Para os actores é também um desafio. Por vezes são espectadores ou empregados atenciosos, sem deixarem de ser actores. “Orquestramos e desenvolvemos uma partitura, mas lidando com o imprevisto e gerindo tudo isso, seja produção, trabalhar luzes ou lavar a loiça. Para acolher o imprevisto temos de estar despertos e disponíveis”, diz Inês Vaz. “O espectáculo é um organismo vivo que por vezes deixamos que saia do nosso controlo para de seguida o voltarmos a agarrar.”
É uma imagem perfeita.

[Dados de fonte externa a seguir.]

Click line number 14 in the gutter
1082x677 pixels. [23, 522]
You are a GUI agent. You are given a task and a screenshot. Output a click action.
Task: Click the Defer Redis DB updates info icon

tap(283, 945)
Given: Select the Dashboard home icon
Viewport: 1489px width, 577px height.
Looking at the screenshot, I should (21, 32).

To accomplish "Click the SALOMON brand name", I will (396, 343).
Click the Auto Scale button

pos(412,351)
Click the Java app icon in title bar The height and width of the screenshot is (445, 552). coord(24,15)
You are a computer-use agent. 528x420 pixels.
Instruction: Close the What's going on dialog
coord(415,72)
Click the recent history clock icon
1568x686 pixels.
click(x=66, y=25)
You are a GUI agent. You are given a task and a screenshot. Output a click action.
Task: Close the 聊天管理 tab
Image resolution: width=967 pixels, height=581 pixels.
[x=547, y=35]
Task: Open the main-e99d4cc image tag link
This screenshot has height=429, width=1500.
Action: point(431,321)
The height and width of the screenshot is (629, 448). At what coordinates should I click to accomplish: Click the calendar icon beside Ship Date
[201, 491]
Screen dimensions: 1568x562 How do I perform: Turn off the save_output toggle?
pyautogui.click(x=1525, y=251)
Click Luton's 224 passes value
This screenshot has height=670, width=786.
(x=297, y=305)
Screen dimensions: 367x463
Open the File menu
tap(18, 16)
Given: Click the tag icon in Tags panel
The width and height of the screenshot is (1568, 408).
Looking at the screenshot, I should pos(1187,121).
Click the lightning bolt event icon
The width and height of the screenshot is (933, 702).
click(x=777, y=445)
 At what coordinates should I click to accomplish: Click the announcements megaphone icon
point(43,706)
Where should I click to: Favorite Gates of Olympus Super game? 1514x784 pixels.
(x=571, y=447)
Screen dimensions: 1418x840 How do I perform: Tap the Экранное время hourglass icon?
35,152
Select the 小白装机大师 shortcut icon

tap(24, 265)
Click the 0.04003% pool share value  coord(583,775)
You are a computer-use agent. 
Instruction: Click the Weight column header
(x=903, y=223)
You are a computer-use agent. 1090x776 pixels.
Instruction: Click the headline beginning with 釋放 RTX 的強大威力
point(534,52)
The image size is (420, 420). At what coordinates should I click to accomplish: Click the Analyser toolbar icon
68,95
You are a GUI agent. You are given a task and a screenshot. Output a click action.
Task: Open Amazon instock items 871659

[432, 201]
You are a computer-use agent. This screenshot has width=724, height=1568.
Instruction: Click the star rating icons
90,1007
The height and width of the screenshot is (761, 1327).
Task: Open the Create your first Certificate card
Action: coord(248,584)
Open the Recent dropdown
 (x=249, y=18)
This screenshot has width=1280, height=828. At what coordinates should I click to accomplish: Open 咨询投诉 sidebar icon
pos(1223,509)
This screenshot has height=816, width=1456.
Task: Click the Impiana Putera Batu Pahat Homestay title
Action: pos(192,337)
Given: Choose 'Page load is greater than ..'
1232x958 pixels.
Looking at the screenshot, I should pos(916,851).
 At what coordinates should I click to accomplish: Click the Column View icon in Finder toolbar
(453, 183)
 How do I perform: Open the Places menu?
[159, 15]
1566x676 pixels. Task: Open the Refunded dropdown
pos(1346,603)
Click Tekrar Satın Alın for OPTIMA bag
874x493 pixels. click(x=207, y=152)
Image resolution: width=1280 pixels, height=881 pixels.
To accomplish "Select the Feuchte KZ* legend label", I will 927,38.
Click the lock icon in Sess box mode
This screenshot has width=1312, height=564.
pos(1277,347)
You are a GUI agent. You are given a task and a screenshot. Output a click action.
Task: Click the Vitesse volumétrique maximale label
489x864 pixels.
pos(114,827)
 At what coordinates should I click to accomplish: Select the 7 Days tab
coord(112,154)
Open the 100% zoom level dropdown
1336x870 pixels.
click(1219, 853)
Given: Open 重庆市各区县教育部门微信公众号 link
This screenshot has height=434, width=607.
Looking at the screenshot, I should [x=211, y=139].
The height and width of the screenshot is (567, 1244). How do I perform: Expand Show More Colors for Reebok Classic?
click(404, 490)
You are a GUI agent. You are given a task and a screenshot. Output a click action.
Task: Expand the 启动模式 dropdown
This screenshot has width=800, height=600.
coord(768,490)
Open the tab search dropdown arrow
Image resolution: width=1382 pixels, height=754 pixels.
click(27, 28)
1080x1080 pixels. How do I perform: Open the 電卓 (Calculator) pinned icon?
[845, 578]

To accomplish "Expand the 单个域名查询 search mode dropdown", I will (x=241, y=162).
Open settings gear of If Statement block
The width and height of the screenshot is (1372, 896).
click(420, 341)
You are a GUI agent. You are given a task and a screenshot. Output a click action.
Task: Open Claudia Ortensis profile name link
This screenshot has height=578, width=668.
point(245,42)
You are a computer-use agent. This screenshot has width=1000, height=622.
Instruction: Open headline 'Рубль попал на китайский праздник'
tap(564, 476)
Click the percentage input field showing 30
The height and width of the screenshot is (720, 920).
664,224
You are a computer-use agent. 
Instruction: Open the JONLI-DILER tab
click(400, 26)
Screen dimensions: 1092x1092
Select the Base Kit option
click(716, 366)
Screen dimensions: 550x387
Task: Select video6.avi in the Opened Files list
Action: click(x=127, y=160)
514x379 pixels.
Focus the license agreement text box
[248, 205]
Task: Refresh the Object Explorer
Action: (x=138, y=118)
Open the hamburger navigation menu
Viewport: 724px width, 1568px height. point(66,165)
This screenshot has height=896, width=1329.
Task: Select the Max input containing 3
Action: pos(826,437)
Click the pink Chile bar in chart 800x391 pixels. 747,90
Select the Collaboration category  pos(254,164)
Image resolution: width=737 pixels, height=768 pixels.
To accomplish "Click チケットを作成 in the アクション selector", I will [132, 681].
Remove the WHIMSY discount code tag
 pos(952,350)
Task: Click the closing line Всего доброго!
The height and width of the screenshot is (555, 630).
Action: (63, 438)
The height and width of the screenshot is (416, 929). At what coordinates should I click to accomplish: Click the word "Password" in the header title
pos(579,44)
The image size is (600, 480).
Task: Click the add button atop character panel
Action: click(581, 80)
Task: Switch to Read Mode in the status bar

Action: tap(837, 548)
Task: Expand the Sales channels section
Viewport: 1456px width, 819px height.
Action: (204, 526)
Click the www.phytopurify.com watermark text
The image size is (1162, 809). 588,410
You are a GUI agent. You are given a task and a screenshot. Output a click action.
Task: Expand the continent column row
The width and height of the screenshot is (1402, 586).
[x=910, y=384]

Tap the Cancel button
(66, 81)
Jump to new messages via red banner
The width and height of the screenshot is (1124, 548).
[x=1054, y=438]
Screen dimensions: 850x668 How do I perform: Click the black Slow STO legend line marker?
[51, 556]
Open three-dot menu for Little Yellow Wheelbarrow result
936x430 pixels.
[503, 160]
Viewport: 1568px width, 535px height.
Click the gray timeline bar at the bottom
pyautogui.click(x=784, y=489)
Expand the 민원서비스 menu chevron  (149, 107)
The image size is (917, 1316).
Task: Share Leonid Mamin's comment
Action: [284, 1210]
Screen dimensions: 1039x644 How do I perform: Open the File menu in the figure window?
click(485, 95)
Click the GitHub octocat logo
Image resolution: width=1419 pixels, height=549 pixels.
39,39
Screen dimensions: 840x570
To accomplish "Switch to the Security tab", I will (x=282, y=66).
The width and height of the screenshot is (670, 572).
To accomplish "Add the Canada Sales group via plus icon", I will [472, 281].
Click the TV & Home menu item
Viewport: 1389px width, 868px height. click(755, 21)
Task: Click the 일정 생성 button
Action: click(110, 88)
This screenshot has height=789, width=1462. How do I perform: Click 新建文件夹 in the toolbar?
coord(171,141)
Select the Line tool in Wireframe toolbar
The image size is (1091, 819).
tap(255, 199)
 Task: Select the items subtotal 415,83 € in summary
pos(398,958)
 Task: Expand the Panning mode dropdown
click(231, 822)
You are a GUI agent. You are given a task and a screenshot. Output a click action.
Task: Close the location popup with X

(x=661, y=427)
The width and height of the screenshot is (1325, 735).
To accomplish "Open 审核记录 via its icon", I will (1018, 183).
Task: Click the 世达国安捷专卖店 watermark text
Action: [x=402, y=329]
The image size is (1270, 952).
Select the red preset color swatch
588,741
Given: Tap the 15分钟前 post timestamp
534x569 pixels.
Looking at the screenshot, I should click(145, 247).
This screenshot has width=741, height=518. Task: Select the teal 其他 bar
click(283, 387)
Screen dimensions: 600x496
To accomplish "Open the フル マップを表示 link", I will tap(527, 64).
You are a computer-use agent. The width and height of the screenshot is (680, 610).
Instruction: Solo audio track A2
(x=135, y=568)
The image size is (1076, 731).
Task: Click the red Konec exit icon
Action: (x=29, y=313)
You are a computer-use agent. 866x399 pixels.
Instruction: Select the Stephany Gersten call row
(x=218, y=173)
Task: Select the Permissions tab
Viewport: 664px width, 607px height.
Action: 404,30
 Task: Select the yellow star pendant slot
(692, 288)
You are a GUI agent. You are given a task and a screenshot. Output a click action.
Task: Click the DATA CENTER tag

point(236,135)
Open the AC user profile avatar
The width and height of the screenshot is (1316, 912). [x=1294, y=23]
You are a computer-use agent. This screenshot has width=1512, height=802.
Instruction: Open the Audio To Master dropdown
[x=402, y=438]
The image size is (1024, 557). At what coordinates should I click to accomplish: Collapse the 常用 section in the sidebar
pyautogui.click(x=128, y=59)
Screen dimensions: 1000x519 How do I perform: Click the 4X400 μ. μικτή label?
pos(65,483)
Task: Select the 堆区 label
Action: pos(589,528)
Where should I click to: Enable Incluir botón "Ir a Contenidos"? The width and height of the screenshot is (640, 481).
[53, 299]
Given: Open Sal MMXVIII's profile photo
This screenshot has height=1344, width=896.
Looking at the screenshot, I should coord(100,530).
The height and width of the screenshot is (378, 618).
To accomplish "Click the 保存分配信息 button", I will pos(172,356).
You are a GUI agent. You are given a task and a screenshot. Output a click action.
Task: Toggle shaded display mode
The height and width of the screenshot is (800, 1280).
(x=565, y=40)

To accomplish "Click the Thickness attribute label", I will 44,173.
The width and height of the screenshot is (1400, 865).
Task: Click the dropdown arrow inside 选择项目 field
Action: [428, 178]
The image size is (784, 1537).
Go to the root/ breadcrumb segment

Há noites em que tudo parece descontrolado, música, dança, palavras e corpos tocando-se, mas depois uma situação volta a colocar a acção num veio principal. “Pode ser violento para um actor estar sempre em contacto com as suas emoções e questões, mas talvez seja mais violento não o fazer”, reflecte Inês Vaz. “A proposta é ires a um sítio teu que seja vivo, é uma pesquisa onde te confrontas com dificuldades, mas porque existe amparo.”
O que também muda com os dias é o público, tornando-se mais transgeracional. A última noite é a mais difícil. Nunca existe fim. Dança-se, canta-se, trocam-se abraços e fazem-se juras de amizade, madrugada fora. “Quando vamos embora existe um vazio - para eles e nós - mas isso despoleta outras coisas e as pessoas vão perceber que é simples construírem elas próprias coisas porque - insisto - as questões, pelo menos as mais essenciais, são as mesmas um pouco por todo o lado.”
Para a Casa Conveniente seguir-se-á o Algarve, numa localidade a designar, e talvez a Beira Alta, antes de novo regresso ao Porto e, em 2018, Viseu. “Queremos continuar a procurar sítios e pessoas. Este espectáculo tem um conceito que nos permite construir ligações e circular.” O que está previsto é a reencarnação deste espectáculo em Lisboa, em Outubro, com alguns dos participantes locais das várias etapas do trabalho e a partir de testemunhos sobre o amor, recolhidos pela escritora Dulce Maria Cardoso, que esteve também em Sousel.
“Nessa altura este trabalho será outra coisa, potenciador de outro caminho que não sei qual será, porque haverá um texto, embora este possa continuar a acontecer em paralelo”, reflecte Mónica. “Neste momento sinto que o meu trabalho está profundamente ligado com o mundo, com a vida, e não vai sair daí.” Para já a Casa Conveniente prepara uma operação diferente da de Sousel, com a estreia, em Março, no teatro Dona Maria II em Lisboa de Ensaio Para Uma Cartografia, um espectáculo com os mesmos protagonistas, a partir dos ensaios de orquestra de grandes maestros e dos movimentos de ballet clássico.
Na teoria poderá ser mais convencional, mas as questões são as mesmas: como pensar uma vila, cidade, país ou o mundo? Como se recomeça? Como se continua? Como não desistir do prazer de existir quando se justificam muros como forma de defesa, quando a questão é como repartir o bem-estar pelo maior número de pessoas? Que lugar para a arte e que lugar tem na vida?
Há situações em Rifar O Meu Coração em que olhos agarrados a formatações do que é ou não teatro, ou do que é ou não arte, interrogar-se-ão sobre o que estão a ver. Em Sousel o que se viu é a forma como a arte, no seu fulgor popular, ainda está por explorar. Nos últimos anos muito se falou que a arte caminhava para um certo impasse e uma ausência de sentido, parecendo divorciada da realidade. No Alentejo, pelo contrário, aconteceu vida, quer dizer teatro, sendo através dele que pessoas se encontraram, estabeleceram relações, desenvolveram sentimentos de pertença mas também se questionaram em todo esse movimento.
E foi simples. Montou-se uma festa, dançou-se, falou-se de amor e o amor aconteceu.